Бедняга Джим! Инженер, живущий в провинциальном Челтнеме, помнящий времена больших империй. "Почему вы отказались от своей страны? Зачем вы разрушаете ту, что у вас есть? Когда существовал СССР, в мире был порядок. Сегодня американцы поглотили нас, на очереди– ваша нация. Мы растворяемся в океане дешевой массовой культуры, скоро от Англии не останется ничего". Он пил обжигающий скотч и с упоением рассказывал мне о том, как над его забытым небом городком однажды пролетел русский самолет, "самый большой в мире". Мы вместе плевались в телеэкран, где диктор ВВС Опе вещал о том, что скоро в пылающей Югославии будет наведен "настоящий демократический порядок", а на ITV выступал какой-то блестящий негр, читавший матерный рэп. Это был апогей моего познания мира ЧУЖИХ.
Лучше всего ТАМ чувствовали себя испанцы, приехавшие на учебу. Они жевали пузырящуюся жвачку, пили яркую газировку с красителями и плясали до утра на дискотеках под одну и ту же песню. Два дохлых поляка, еле передвигавших ноги, смотрелись еще более колоритно, - они все время странно смеялись и пытались фразами вроде "It's сооl" завести знакомства с прыщавыми испанками томного вида. Тем временем девчонки со второго курса омского педагогического института с ужасом узнали, что англичане платят за каждый литр воды по счетчику какие-то дикие деньги.
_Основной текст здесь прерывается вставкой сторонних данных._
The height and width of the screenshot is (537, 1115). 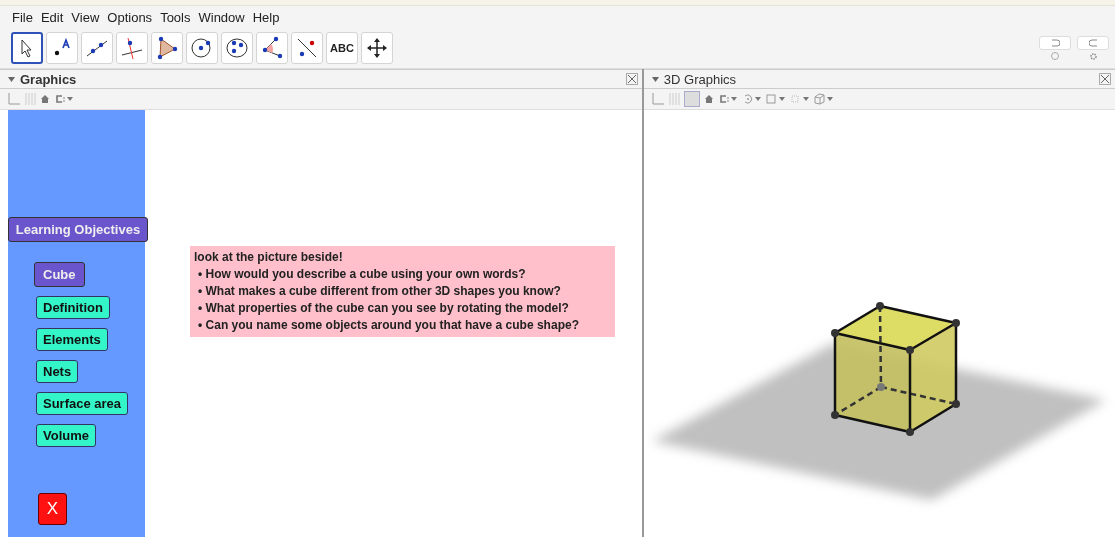 I want to click on topic-button: Elements, so click(x=72, y=340).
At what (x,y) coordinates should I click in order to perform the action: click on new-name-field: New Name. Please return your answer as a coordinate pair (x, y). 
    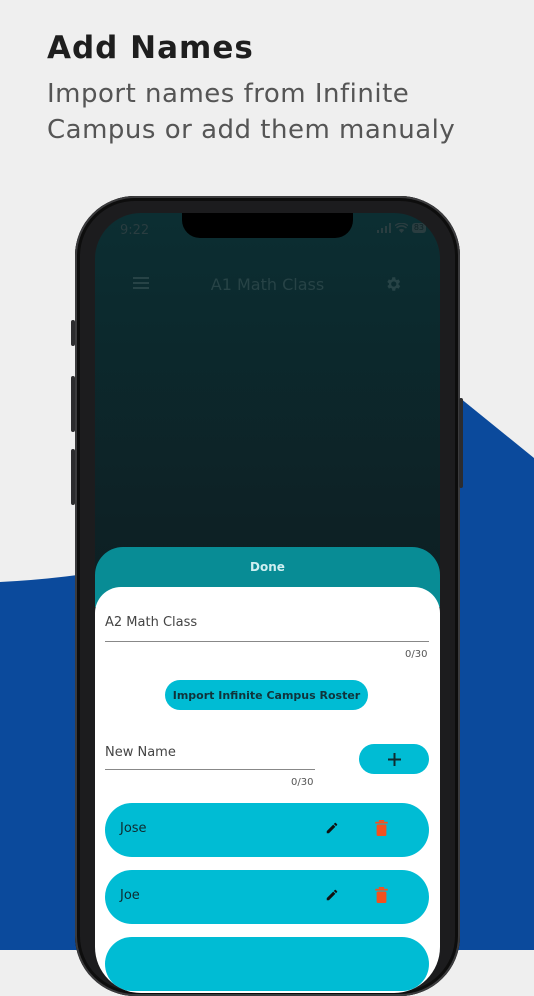
    Looking at the image, I should click on (210, 756).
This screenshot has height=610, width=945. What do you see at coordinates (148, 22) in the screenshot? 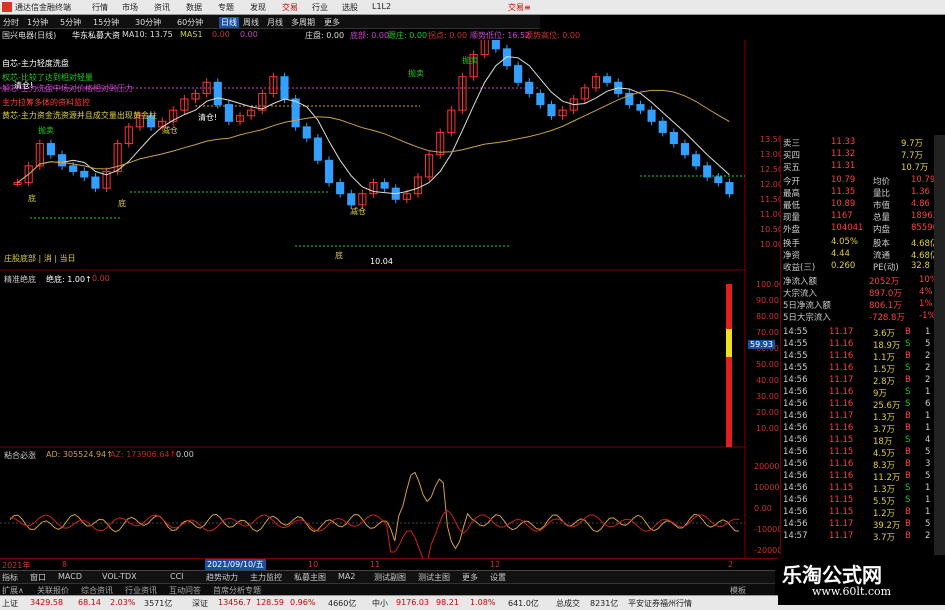
I see `period-tab-4: 30分钟` at bounding box center [148, 22].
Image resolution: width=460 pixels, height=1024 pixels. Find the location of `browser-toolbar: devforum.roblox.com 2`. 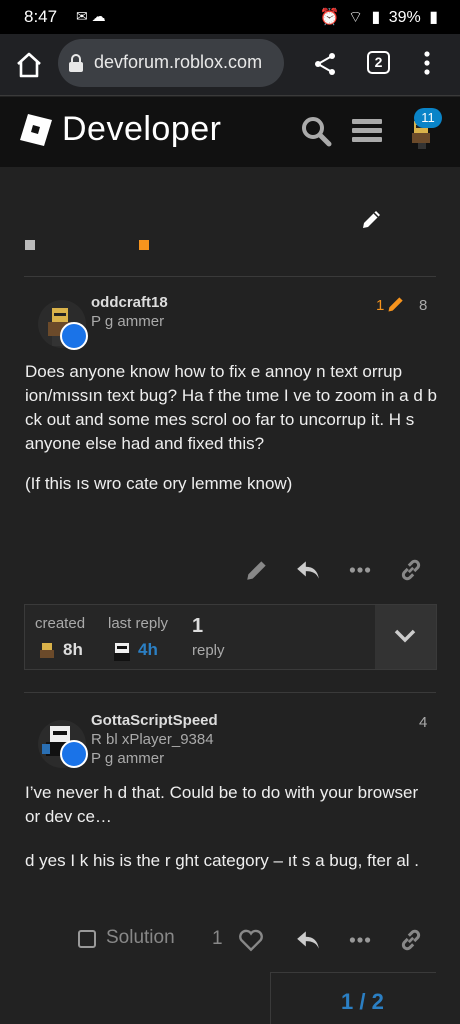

Хлеб за один фунт семнадцать пенсов напоминал вату. Разрытую яму на перекрестке и бережно огражденную запрещающими знаками уже вторую неделю никто не закапывал. Меня постоянно спрашивали при "шапочных" знакомствах с местными, из какого штата США я приехал. В плеере играла какая-то местная попса, сменянная у англичан на записанный дома ди-джейский сет из русского радиоэфира. В колледже нас пытались заставить разучивать какую-то постановку для второклассников. В газете на 26-й странице появилась маленькая заметка, что российский президент Борис Ельцин может в любой момент умереть от "традиционного русского пьянства"...
На четвертую неделю стало понятно, что больше здесь изучать нечего.
Еще через шесть дней я летел в знакомом Ту-154 из Домодедово в Омск, слушал диск, где один английский оркестр довольно неплохо исполнял "Времена года" Вивальди. Рядом сидела молодая дама, которая большими неморгающими глазами, обрамленными объемной тушью, с завистью смотрела на новый СD-плеер (тогда у нас еще такие вещи были редкостью). "Вы, наверное, летите откуда– то из– за границы?"– вопрос явно задавался с легким заискиванием. Представительница поколения "жертв перестройки" с их идолопоклонством перед всем "ненашим". "Да, а что вы хотели узнать?"– "Как ТАМ?"– ангельская улыбка из кинофильма.
– "Никак, скучно как в кунсткамере. Искусственная еда, искусственные люди, искусственные эмоции". Реакцию ее можно было записывать на видео. Пожалуй, она впервые за свою жизнь задумалась о чем-то большом и страшном.
Стюардесса раздала знакомые долгоиграющие карамельки, и под звуки завораживающего трехмерного Presto белоснежный "Туполев" с клеймом "сделано в СССР" начал снижение. До двадцать первого века оставалось еще больше пяти лет.